# Your task:
Swap every "Viewport" for "Screen size" in the entries below, changing nothing else, and omit the pictures from your copy.

Data on locating visible targets:
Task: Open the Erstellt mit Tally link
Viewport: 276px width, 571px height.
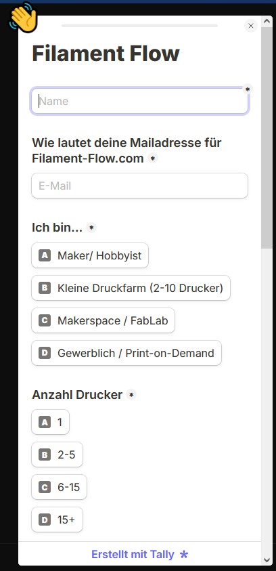Action: coord(139,555)
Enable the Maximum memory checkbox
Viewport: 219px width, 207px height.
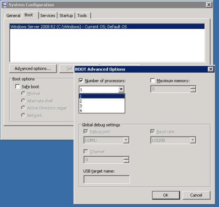152,81
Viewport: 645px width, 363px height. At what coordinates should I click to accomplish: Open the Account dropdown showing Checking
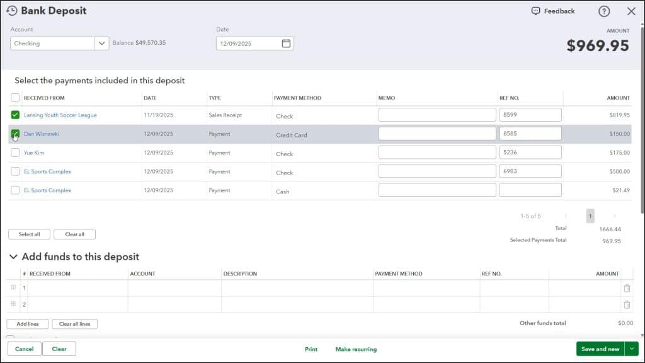coord(103,43)
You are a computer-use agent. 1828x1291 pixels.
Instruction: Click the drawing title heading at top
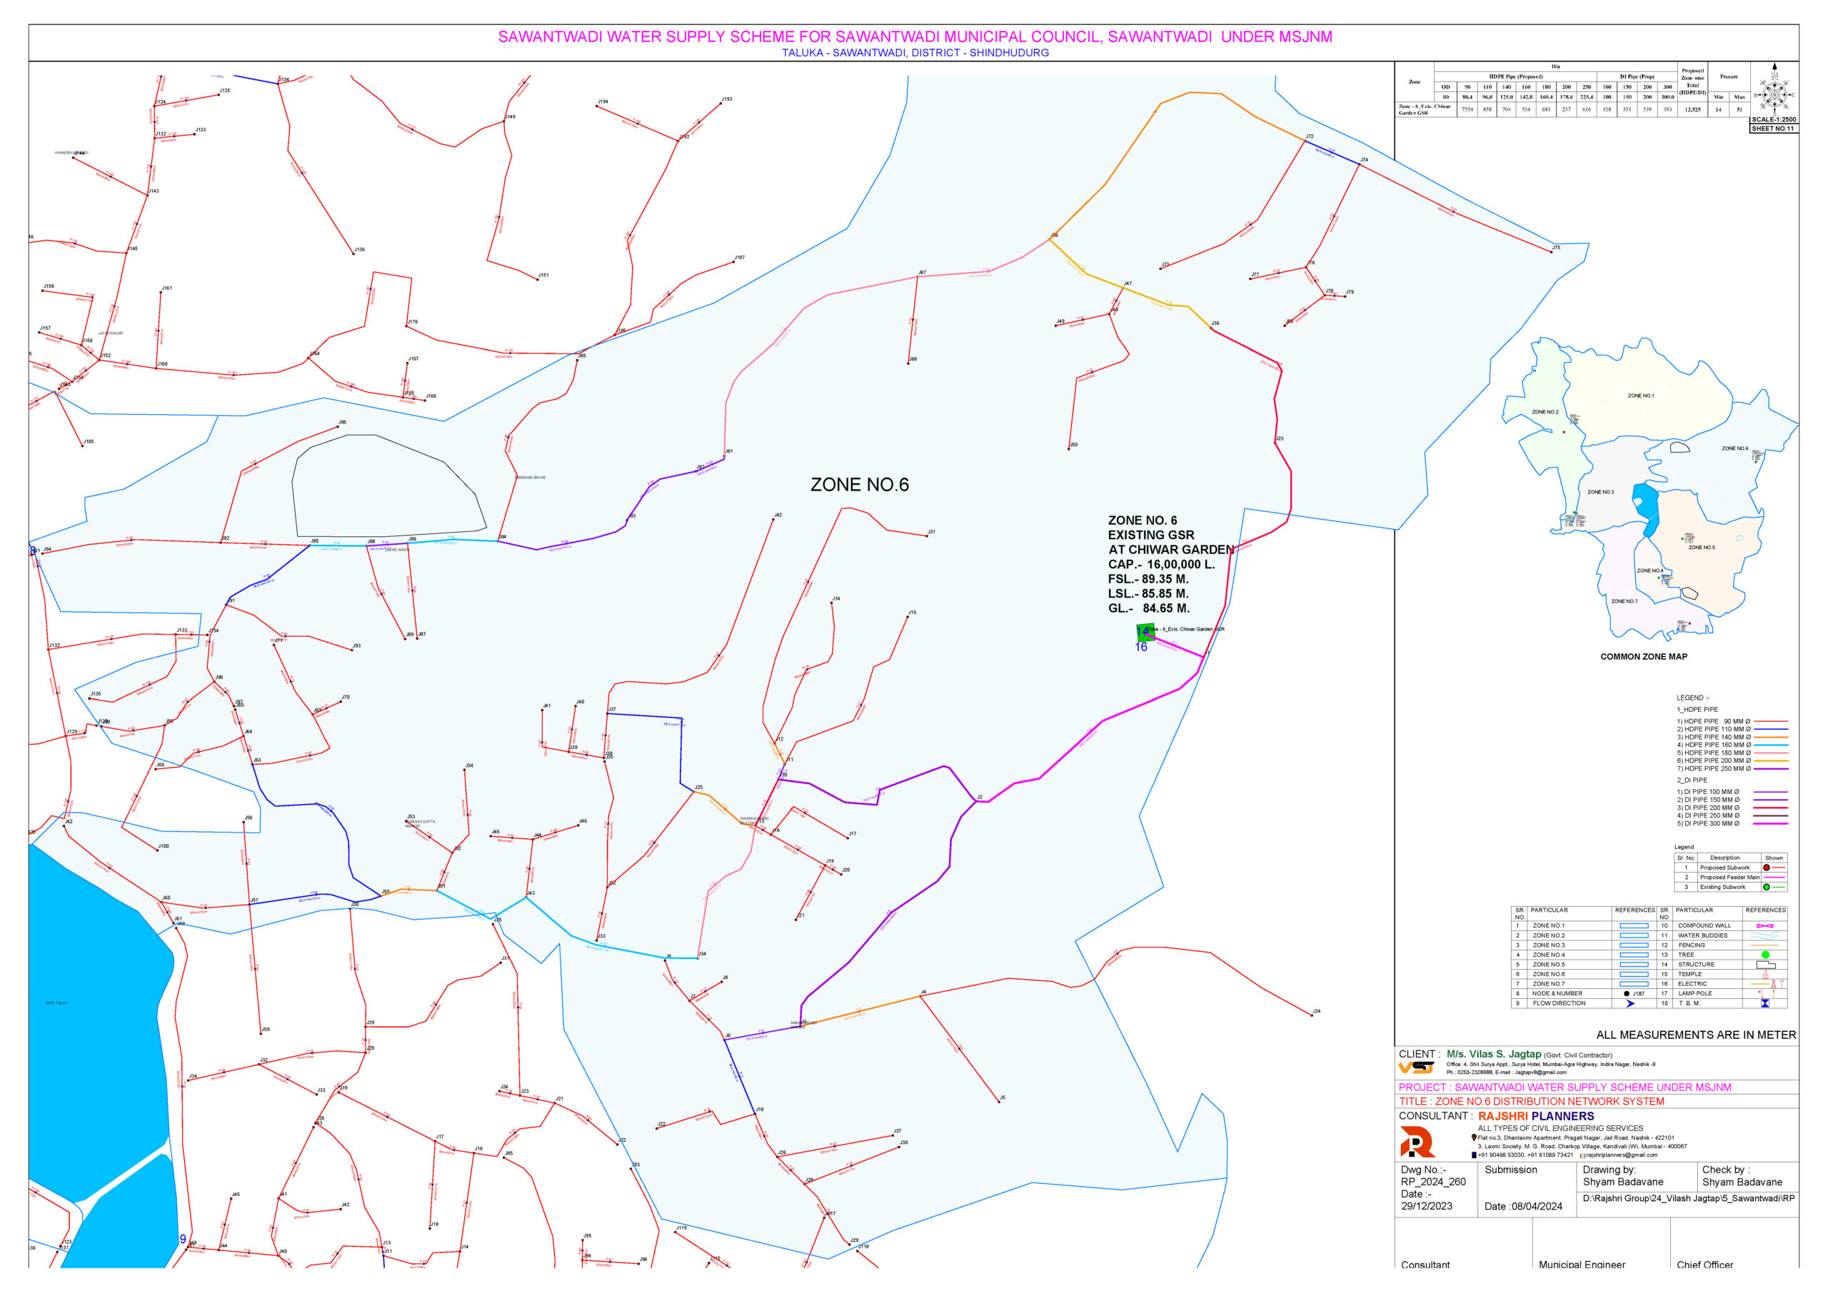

# Task output:
Task: Open the Erstellt mit Tally link
Screen size: 276px width, 571px height.
Action: coord(139,555)
Enable the Maximum memory checkbox
Screen size: 219px width, 207px height.
152,81
Screen size: 645px width, 363px height. At what coordinates should I click to accomplish: Open the Account dropdown showing Checking
coord(103,43)
You are a computer-use agent. 1828x1291 pixels.
Instruction: Click the drawing title heading at top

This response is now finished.